Краевский не впервые слышал подобные вопросы, и, как правило, избегал исчерпывающих ответов. Вот и сейчас он пожал плечами:
– У меня были очень хорошие учителя, Иван Дмитриевич! Преимущественно англичане. Я, видите ли, получил домашнее воспитание: отец часто менял места службы и всегда говорил мне, что человек не в состоянии быть первым во всем. И решил, что мне надо обязательно знать в совершенстве английский язык. Он и со мной говорил только по-английски – как только ему предоставлялась такая возможность…
– А лучшую языковую практику вы, Володя, получили на английском пароходе, на который нанялись простым матросом, бросили «Одесский листок» и уехали на несколько лет куда-то на Дальний Восток, – проявил осведомленность Дорошевич. – Если не ошибаюсь, единственное, что вы тогда привезли в Одессу, был шрам на левой руке. Никаких «алмазов пламенных в пещерах каменных» – не считая языковой практики, не так ли?
– Да, с тем экипажем мне повезло! – кивнул Краевский. – В него входили практически все слои традиционного английского общества – кроме особ королевской крови, разумеется.

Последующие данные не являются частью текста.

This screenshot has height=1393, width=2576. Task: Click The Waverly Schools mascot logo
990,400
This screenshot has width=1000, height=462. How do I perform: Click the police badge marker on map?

– А почему вы не спрашиваете, Володя, под какой «крышей» мы собираемся вас послать? – прищурился Дорошевич. – Вы же не собираетесь ехать под своим настоящим именем: японцы вас просто не пустят!
– Вероятно, у вас уже есть какое-то решение этой проблемы, – невозмутимо парировал Краевский. – Не с закрытыми же глазами мне ехать!
Дорошевич, победоносно сверкнув пенсне, бросил на колени корреспондента паспорт. Увидев его, Сытин опять застонал и вернулся за свой стол. Краевский с любопытством раскрыл серо-желтую книжицу, перекинул несколько страниц, вернулся к первой – с описанием владельца. Внимательно прочитав внесенные данные, он еще раз осмотрел весь паспорт и даже проглядел его странички на свет. Поднял глаза на Дорошевича и очень серьезно спросил:
– Это что – настоящий британский паспорт? Примите мои поздравления, Влас Михайлович: вероятно, вы потратили уйму времени на поиск моего двойника: единственное расхождение, которое я заметил – это возраст. Сэр Персиваль Палмер старше меня на четыре года. А так… Даже шрам мой упомянут в качестве особых примет. И нет ни малейшего признака подделки, черт побери! Может, вы просто подружились с кем-то из Королевской службой выдачи паспортов для путешественников из министерства внутренних дел Соединенного Королевства, Влас Михайлович?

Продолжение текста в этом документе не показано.